И сама собою просится на сопоставление с толпой, которую царизм на час, на неделю или на месяц вырывает из круга нашего влияния, мысль и чувства которой он дразнит и разжигает бряцающими лозунгами человеконенавистничества, – другая, совсем другая толпа – прошлогодних южно-русских событий, или та, которую Донской Комитет отрывает от варварских ощущений кулачного боя и которую он электризует огненными лозунгами революции и свободы. Эта одухотворенная масса приподнимала каждого из своих членов, и он сам себе казался выше целой головой. «Как чудно было смотреть на них! – писал елисаветградский корреспондент. – Стройные, с головами вверх, шли они без препятствий!» («Искра» N 46). «Не бойтесь, не бойтесь, – успокаивала перепуганных одесских обывателей толпа, – это вам не Кишинев, мы совсем другого хотим, среди нас нет ни жидов, ни русских, мы все рабочие»… (N 45). «Мы не лавки бьем, мы свободы добиваемся», – говорили участники «антипатриотической» манифестации в Твери (см. корр. в этом N).
Великодушная и благородная, как всякая масса, которая связала себя невидимыми нитями революционной солидарности и почувствовала свою коллективную силу, многотысячная толпа не позволяла себе никаких насилий. «Яблочка не тронули!» – восклицает изумленный обыватель торговой улицы.

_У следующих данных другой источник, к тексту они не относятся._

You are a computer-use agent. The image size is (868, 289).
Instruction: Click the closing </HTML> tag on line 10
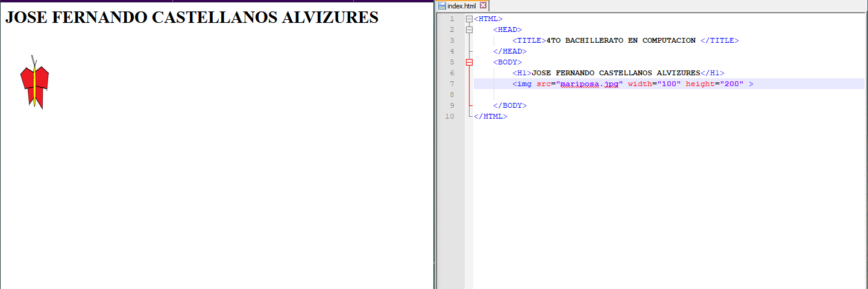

Не было пьяных, потому что в такие дни толпа не пьет. Не оскорбляли женщин, потому что в такие дни толпа не оскорбляет. «Казалось, – пишет участник событий, – что живешь удесятеренной жизнью, все было так легко, цель так ясна и близка, в сердце столько бесконечной отваги и самозабвенья!…»
И эти киевские, екатеринославские и бакинские демонстранты – пока только демонстранты – связывают мысль с тем революционным «народом», который умирает на уличных баррикадах… который умирал на них столько раз в разных странах Европы со времени 1789 года{19}
…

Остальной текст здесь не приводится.